Noise2Params: Calibrate event cameras using only static noise

No more specialized light sources: calibrate event cameras from static noise alone.

Deep Dive

Event cameras (ECs) are neuromorphic sensors that output streams of per-pixel intensity changes, enabling high-speed, low-power vision. However, their calibration has been tricky—requiring specialized dynamic light sources and complex procedures. Now, a new paper from Carnegie Mellon researchers (Root et al.) introduces Noise2Params, a foundational probabilistic model that for the first time unifies static-scene noise events and step response curves (S-curves) within a single analytical framework grounded in photon statistics. The model yields three formulations covering all intensity regimes: exact Poisson, saddle-point, and Gaussian.

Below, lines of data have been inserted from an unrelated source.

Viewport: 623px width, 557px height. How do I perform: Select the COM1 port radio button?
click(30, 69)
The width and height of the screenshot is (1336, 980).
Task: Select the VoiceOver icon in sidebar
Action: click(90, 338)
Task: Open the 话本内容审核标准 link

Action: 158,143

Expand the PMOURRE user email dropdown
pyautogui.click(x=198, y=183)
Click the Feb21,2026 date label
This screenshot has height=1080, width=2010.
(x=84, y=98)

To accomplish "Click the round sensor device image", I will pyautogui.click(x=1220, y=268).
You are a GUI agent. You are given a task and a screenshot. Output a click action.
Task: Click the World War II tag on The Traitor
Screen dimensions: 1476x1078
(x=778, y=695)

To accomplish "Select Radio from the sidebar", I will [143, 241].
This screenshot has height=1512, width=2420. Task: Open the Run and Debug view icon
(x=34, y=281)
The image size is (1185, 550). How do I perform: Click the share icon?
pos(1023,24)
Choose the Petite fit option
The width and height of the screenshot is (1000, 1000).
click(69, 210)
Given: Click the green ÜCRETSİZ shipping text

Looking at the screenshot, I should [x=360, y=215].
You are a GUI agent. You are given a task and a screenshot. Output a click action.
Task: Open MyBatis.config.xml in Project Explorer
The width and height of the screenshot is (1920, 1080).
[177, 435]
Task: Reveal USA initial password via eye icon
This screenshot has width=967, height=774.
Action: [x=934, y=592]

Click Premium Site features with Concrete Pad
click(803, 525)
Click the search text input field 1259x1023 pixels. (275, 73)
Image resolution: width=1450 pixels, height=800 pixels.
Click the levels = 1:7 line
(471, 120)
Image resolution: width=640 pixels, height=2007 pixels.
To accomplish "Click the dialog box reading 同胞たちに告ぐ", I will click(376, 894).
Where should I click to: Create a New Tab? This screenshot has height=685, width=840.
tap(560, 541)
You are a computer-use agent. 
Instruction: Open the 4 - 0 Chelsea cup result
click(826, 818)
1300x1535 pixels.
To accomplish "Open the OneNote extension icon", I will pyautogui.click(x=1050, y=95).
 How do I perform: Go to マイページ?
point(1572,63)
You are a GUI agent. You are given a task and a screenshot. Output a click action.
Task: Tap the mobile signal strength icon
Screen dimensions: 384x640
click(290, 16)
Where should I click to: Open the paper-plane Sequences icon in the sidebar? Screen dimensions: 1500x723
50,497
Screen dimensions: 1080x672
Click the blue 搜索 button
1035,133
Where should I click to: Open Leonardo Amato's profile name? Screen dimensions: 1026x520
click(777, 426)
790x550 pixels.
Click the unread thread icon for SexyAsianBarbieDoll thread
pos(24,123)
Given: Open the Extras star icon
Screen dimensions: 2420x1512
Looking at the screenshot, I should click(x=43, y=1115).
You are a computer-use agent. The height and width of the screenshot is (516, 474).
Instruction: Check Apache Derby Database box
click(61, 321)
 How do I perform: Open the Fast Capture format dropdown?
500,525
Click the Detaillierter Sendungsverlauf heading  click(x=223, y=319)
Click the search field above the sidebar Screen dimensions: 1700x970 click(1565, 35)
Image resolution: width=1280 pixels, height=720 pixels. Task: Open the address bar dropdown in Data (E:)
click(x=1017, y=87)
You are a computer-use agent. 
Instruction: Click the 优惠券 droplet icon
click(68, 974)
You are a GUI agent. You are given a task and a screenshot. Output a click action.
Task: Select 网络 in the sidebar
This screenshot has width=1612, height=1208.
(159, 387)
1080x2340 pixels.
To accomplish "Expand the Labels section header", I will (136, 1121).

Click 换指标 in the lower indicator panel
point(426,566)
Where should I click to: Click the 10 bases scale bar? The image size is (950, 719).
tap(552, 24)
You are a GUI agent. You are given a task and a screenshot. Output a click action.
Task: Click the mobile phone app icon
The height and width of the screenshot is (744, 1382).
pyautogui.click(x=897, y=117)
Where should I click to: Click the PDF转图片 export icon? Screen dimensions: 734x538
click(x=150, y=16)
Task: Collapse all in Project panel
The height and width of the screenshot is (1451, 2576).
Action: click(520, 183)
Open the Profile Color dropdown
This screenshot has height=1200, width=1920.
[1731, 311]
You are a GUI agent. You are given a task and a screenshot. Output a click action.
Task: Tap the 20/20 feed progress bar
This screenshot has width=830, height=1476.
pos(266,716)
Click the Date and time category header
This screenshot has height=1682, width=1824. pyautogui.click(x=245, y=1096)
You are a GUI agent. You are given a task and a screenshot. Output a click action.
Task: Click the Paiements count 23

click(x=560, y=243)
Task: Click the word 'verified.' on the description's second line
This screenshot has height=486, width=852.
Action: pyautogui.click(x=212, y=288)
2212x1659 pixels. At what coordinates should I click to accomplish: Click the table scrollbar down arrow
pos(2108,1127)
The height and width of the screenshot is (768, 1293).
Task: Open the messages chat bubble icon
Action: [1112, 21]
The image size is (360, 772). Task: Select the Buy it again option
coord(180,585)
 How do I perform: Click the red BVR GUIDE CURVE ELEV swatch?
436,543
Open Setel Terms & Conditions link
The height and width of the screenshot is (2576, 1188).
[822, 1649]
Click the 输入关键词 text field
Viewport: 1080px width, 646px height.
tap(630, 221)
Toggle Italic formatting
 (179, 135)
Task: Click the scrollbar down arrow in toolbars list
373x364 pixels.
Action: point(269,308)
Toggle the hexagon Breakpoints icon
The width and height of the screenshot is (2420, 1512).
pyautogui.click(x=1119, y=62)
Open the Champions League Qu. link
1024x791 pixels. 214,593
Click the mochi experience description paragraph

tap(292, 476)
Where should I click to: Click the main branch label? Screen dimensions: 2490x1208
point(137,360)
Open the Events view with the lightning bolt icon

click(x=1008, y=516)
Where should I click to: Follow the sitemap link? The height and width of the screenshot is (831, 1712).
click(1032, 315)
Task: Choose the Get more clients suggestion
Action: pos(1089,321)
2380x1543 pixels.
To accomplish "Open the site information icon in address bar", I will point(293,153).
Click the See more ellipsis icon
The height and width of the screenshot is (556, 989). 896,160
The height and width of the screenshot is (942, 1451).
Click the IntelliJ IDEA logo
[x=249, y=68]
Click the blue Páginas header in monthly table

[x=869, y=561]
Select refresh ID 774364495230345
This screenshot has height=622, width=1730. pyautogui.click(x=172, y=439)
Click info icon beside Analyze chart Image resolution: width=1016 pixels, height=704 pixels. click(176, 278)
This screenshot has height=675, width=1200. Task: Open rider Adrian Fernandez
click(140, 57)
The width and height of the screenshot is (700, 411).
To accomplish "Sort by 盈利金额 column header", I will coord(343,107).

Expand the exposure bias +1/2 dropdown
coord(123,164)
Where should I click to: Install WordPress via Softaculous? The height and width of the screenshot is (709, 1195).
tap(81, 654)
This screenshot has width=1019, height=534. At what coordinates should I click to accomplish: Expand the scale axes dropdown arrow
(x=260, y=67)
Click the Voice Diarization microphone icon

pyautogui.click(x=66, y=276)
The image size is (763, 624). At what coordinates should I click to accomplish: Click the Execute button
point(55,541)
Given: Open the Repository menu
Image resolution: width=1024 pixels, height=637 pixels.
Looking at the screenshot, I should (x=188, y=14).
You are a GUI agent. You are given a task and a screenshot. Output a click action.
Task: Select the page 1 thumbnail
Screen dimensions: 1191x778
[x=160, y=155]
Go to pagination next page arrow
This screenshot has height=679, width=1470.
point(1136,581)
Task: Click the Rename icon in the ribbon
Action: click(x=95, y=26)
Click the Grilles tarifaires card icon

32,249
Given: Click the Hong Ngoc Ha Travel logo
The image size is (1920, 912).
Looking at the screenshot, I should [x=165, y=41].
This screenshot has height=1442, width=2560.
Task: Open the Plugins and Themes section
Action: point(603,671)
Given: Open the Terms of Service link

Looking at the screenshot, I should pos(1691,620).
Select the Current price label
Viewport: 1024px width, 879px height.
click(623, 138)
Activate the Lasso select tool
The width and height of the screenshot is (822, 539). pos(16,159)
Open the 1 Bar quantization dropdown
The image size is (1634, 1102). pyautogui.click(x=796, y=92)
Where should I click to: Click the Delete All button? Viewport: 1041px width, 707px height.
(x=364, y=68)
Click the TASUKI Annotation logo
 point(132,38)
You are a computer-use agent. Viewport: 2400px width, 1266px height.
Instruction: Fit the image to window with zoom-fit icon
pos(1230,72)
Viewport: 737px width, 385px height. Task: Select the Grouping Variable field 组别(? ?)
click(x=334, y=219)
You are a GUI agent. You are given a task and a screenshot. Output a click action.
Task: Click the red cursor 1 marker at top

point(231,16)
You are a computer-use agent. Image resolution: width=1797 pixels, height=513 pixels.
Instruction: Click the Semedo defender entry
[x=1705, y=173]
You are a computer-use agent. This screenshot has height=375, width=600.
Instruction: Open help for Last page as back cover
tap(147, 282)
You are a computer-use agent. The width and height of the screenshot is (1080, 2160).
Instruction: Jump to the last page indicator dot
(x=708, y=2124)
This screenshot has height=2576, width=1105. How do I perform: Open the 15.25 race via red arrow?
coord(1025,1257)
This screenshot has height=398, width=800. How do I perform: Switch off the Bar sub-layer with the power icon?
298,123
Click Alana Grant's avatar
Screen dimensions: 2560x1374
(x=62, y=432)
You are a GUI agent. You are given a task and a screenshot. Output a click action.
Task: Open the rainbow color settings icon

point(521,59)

From this model, the team derives a practical method that extracts three essential camera parameters—log-contrast threshold B, lux-to-photon conversion factor α, and intensity-dependent leakage term θ—by minimizing error against observed noise-event distributions. The key advantage: Noise2Params requires only simple recordings of static, uniform scenes, making calibration experimentally accessible to anyone with an event camera. To validate, they trained convolutional neural networks on synthetic noise images generated from their distributions and found that models incorporating synthetic data significantly outperformed those trained solely on real experimental data. This opens the door to robust, noise-aware algorithm design and calibration in photon-limited regimes, with implications for autonomous driving, robotics, and high-speed imaging.

Key Points
  • Noise2Params unifies static noise events and step-response curves using exact Poisson, saddle-point, and Gaussian probability distributions.
  • Method extracts log-contrast threshold B, lux-to-photon factor α, and leakage term θ from recordings of static uniform scenes only.
  • CNNs trained on synthetic noise data generated by the model outperform those trained on experimental data alone.

Why It Matters

Simplifies event camera calibration, enabling wider adoption in low-light, fast-motion computer vision applications.